ノートを手放してから、もう二、三年が経つ。
最初は少しの違和感があった。
何かを書き留めたい衝動に駆られることもあったが、
時が経つにつれ、その思いも薄れていった。
振り返ってみても、特に支障はなかったな、というのが正直な感想だ。
ただ、ブログを書く習慣だけは続けた。
とはいえ、毎日書こうと思っても、実際に書かない日もある。
書こうとしても手が動かない日もあるし、そもそも書くことが思いつかない日もある。
それでも、時折ふとした瞬間に過去を遡りたくなることがある。
そんなとき、記録がない日のことを考える。
何もなかったから書かなかったのか、
それとも、何かあったけれど書きたくなかったのか。
あるいは単に面倒くさくて書かなかったのか…。
記録がない過去を想像する。
それはある種、謎解きのようでもある。
頭の中に残る断片的な記憶を拾い集め、失われた時間を埋めようとする。
すると、人間の脳みそは実に都合よく働くことに気がつく。
途切れる前後の記録を読めば、おぼろげながらも当時の出来事が浮かび上がる。
しかし、それは完全に正確な記憶ではない。
思い出の中には、いつの間にか補正がかかり、
美しくなったり、逆に色褪せたりしている部分もあるのだ。
それでも、こうして記録を残すことには意味があるのだろう。
たとえ曖昧なものでも、思い出を繋ぎ留める手がかりとなる。
過去の自分を辿ることは、今の自分を知る手がかりでもあるのだから。
そして気づく。
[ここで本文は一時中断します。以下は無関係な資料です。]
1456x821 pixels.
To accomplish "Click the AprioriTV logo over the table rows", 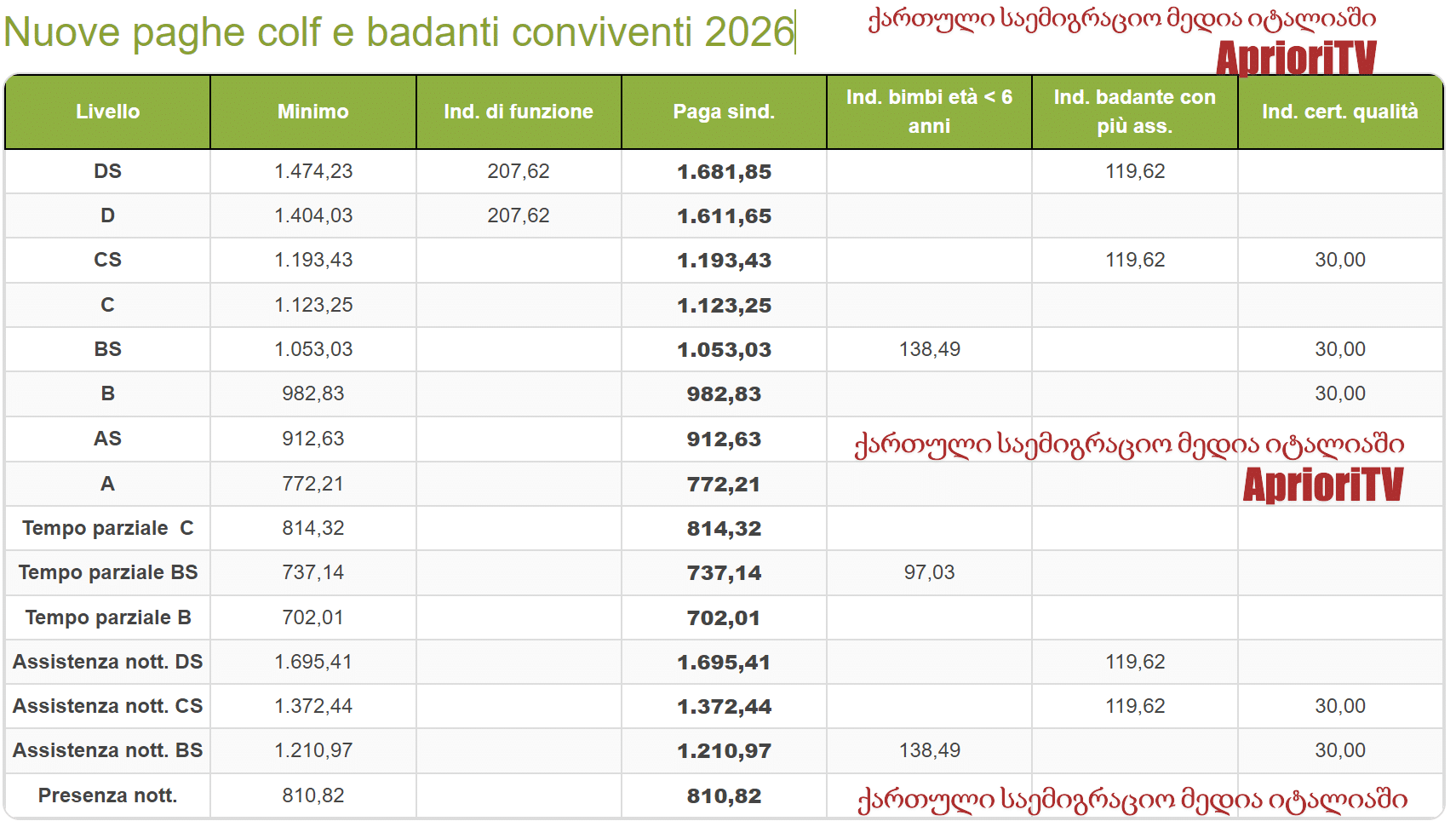I will (1322, 484).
当時の自分には見えなかったものが、今なら見えること。
少しだけ成長した自分がいること。
時には、自分の未熟さに顔を覆いたくなることもあるけれど、
それもまた、大切な発見なのだ。
そうやって、時々振り返ることができるからこそ、日々の記録は面白い。
そして、これから先も、自分の足跡をどこかに残していこうと思う。